Prompt 1: List the four column names set up in the headers list of the scraper notebook's price-scraping code.

Document segment:

# Amazon Price & Image Scraper 

Use this notebook to scrape spot instance prices and images that can be used on instances for each region and save the data. This data allows users to switch between regions easily without worrying about price and image id cahnges. 

Both resources require javascript submissions which is why selenium web-browser is used to scrape the websites. 

In [None]:
from bs4 import BeautifulSoup
from selenium import webdriver
import pandas as pd
import re 

def launch_driver(wait=10):
    chromeDriver = "C:/Webdriver/chromedriver.exe"                # set the driver path 
    driver = webdriver.Chrome(executable_path=chromeDriver)       # launch the driver 
    driver.implicitly_wait(wait)                                  # tell the driver to wait at least `wait` seconds before throwing up an error

    return driver 

## spot-instance prices

**Launch the driver**:

In [94]:
driver = launch_driver()

**Get the spot connect pricing website**:

In [95]:
driver.get('https://aws.amazon.com/ec2/spot/pricing/')

**Run the scraper**:

In [100]:
region_num = 0 

dropdown_button = driver.find_elements_by_class_name('btn-dropdown')[0].click()

regions = driver.find_elements_by_class_name('dropdown-opened')[0].find_elements_by_tag_name('li')
region_names = [region.text for region in regions]

data = {}

headers = ['instance_type', 'linux_price', 'windows_price', 'region']
for header in headers:
    data[header] = []

for opt, region in enumerate(region_names):

    if opt!=0: 
        dropdown_button = driver.find_elements_by_class_name('btn-dropdown')[0].click()
        regions = driver.find_elements_by_class_name('dropdown-opened')[0].find_elements_by_tag_name('li')
        
    regions[opt].click()
    
    soup = BeautifulSoup(driver.page_source)
    
    tables = soup.find_all('table')
    
    small_tables = tables[0].find_all('tbody')
    
    for small_table in small_tables: 

        rows = small_table.find_all('tr')

        for row in rows[1:]:
            for idx, val in enumerate(row.find_all('td')):
                data[headers[idx]].append(val.text)

            data['region'].append(region)

return data 

**Save the data as a .csv file**: 

In [180]:
pd.DataFrame(data).to_csv('spot_instance_pricing.csv')

## Preset Images 

Collecting the default images is more challenging than scraping the prices because you must log in to an AWS dashboard to enter the launch instance process in each region. Input your username and password below to run this scraper. 

In [None]:
username = 'carlos.d.valcarcel.w@gmail.com'
password = 'P092@(34023%'

driver = launch_driver()

driver.get('https://console.aws.amazon.com/console/home?nc2=h_ct&src=header-signin')

driver.find_element_by_id('resolving_input').send_keys(username)
driver.find_element_by_id('next_button').click()
driver.find_element_by_id('password').send_keys(password)
driver.find_element_by_id('signin_button').click()

Records for the exercise:
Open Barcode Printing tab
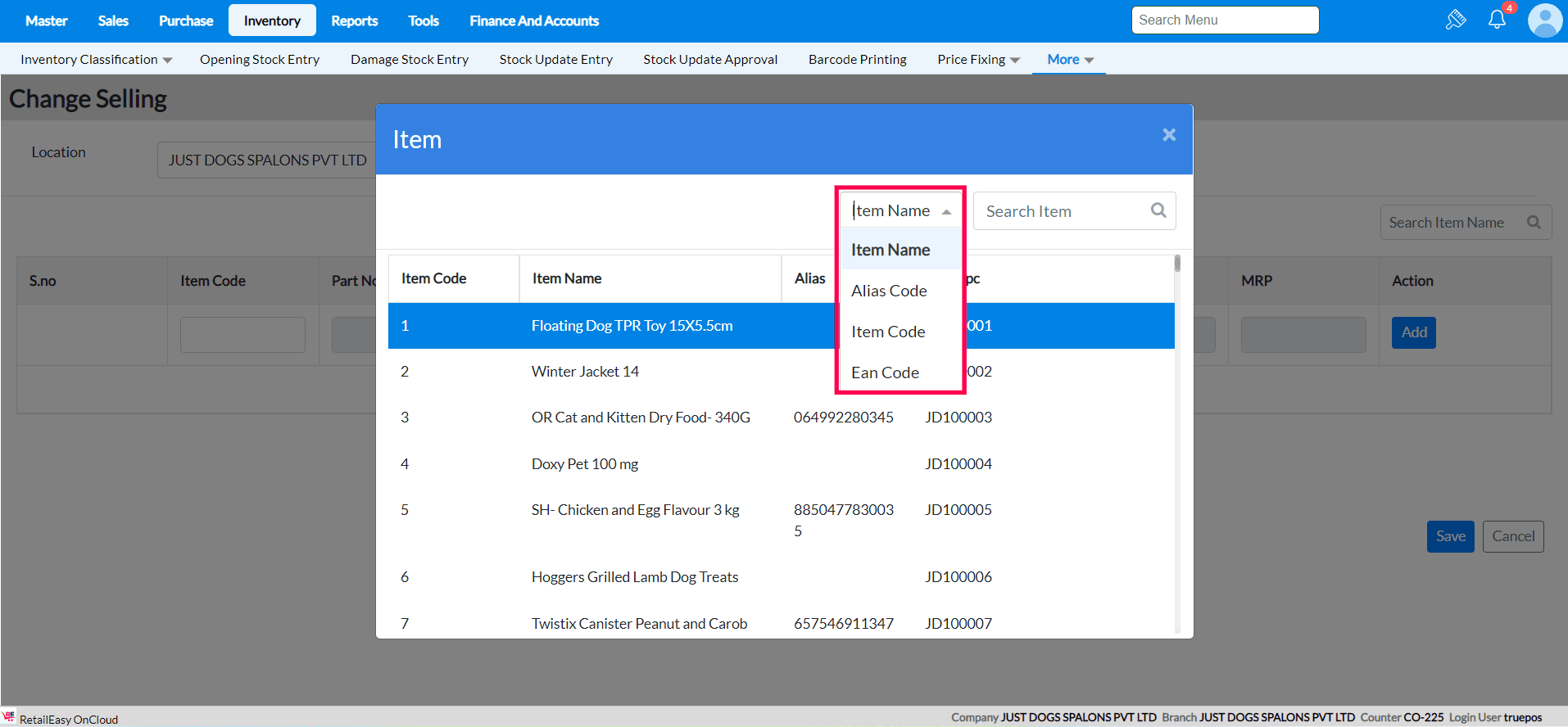(857, 60)
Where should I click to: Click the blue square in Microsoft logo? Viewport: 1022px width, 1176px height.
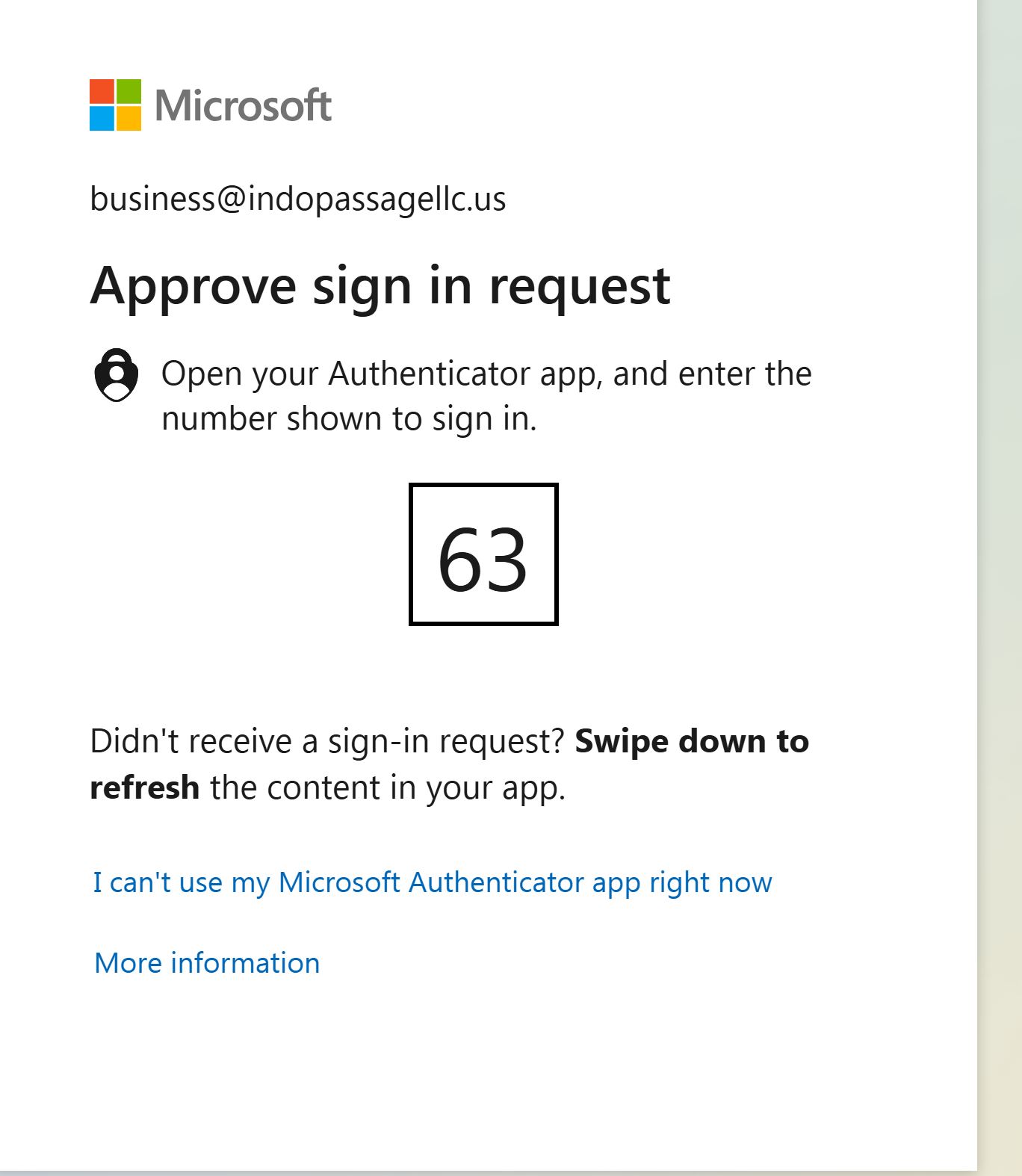tap(102, 118)
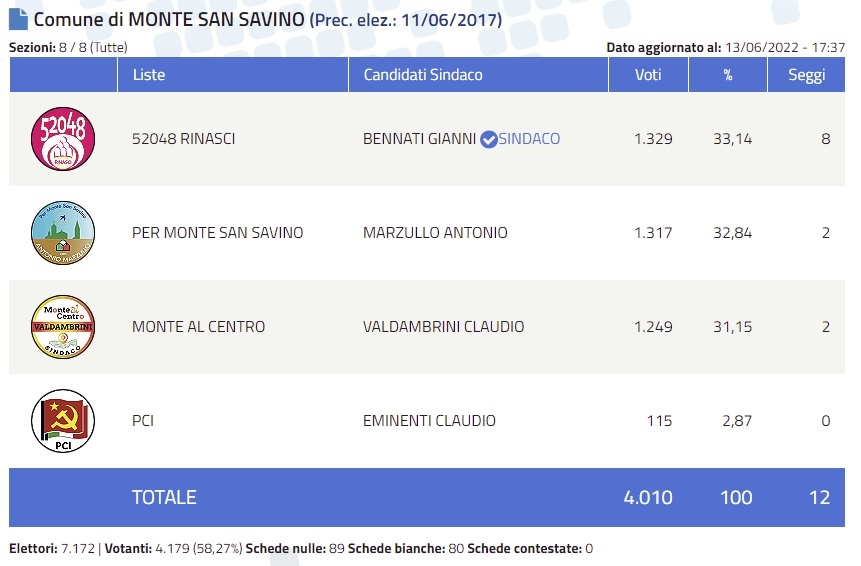Click the blue document icon beside Comune
The width and height of the screenshot is (861, 566).
[18, 19]
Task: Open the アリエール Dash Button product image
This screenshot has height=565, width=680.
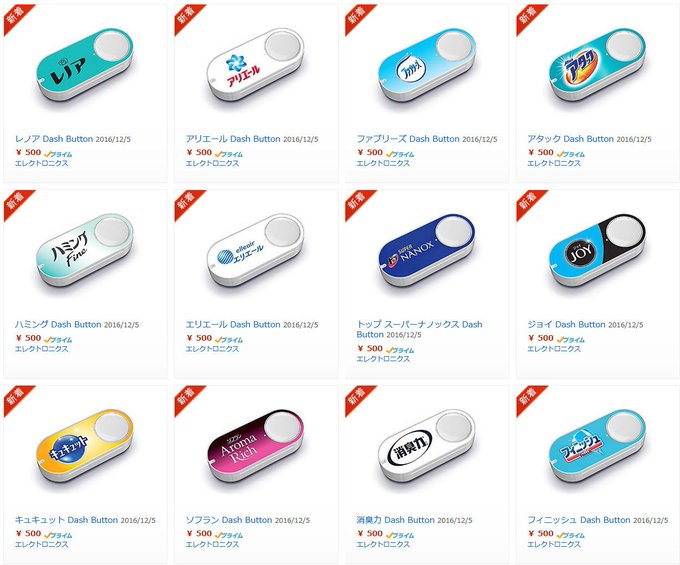Action: [x=255, y=65]
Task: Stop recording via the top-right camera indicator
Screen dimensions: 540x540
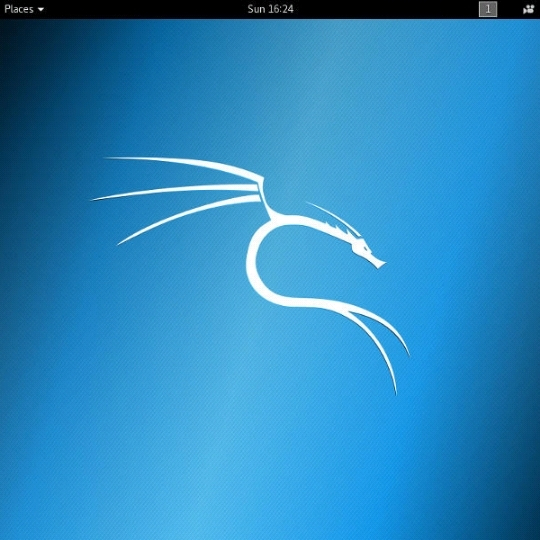Action: (x=529, y=9)
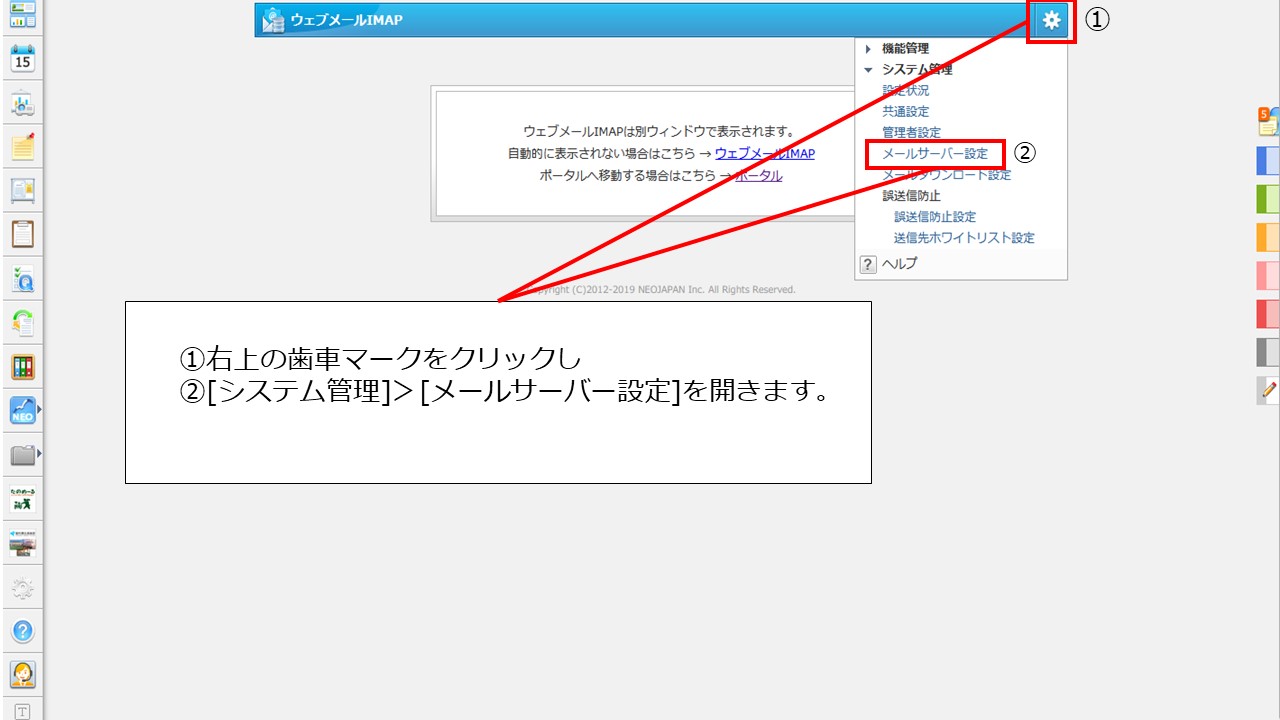This screenshot has width=1280, height=720.
Task: Click the たのめーる icon in sidebar
Action: point(21,497)
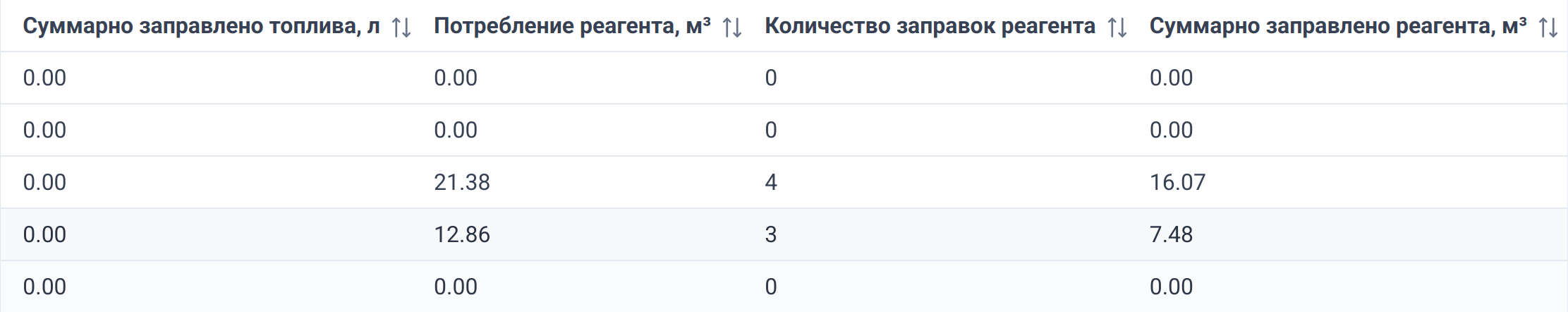This screenshot has height=312, width=1568.
Task: Click the Количество заправок реагента header
Action: pyautogui.click(x=930, y=26)
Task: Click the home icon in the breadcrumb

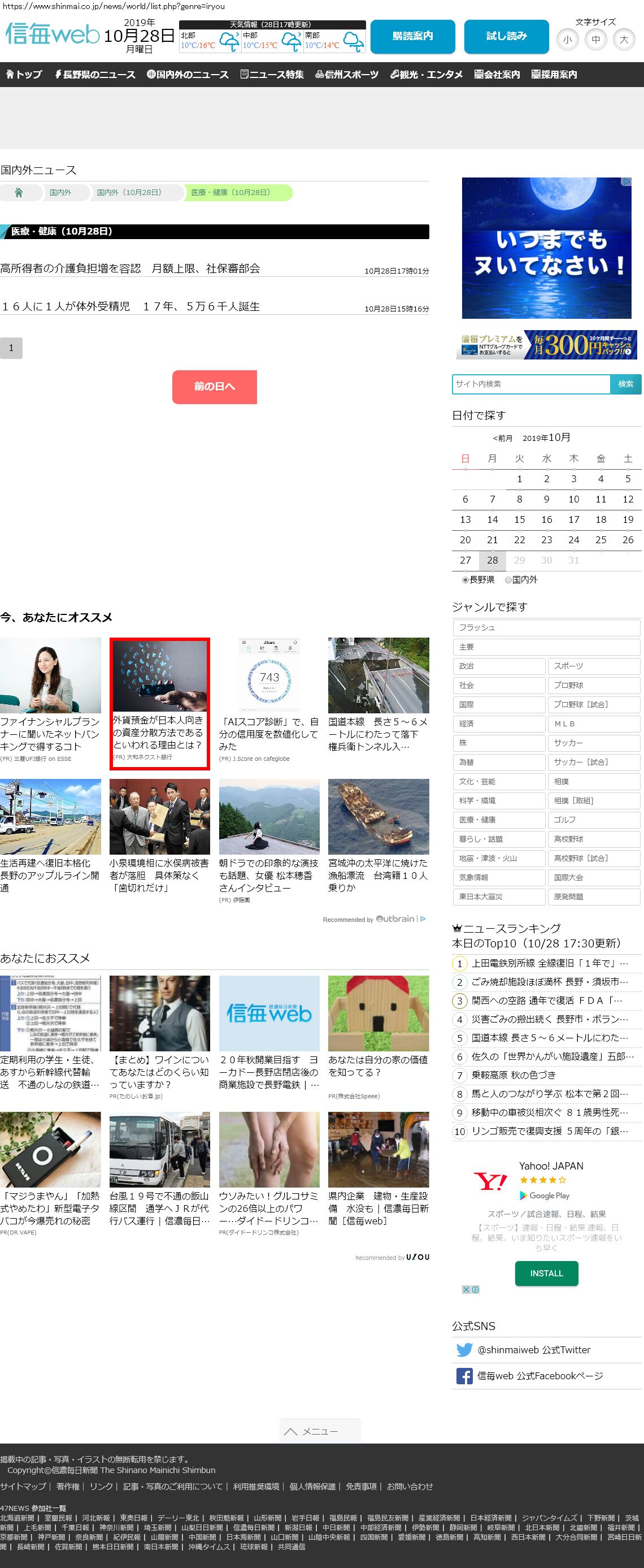Action: click(19, 192)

Prompt 2: Format the entries, from the line that contains "Task: Open the" through the end of the entries, as a JSON list of strings with one string per line, omitting blank lines and the pictures.

Solution 1: instance_type, linux_price, windows_price, region

Solution 2:
[
  "Task: Open the アリエール Dash Button product image",
  "This screenshot has height=565, width=680.",
  "Action: [x=255, y=65]",
  "Task: Stop recording via the top-right camera indicator",
  "Screen dimensions: 540x540",
  "Action: (x=529, y=9)",
  "This screenshot has width=1280, height=720.",
  "Task: Click the たのめーる icon in sidebar",
  "Action: point(21,497)",
  "This screenshot has height=312, width=1568.",
  "Task: Click the Количество заправок реагента header",
  "Action: pyautogui.click(x=930, y=26)",
  "Task: Click the home icon in the breadcrumb",
  "Action: click(19, 192)"
]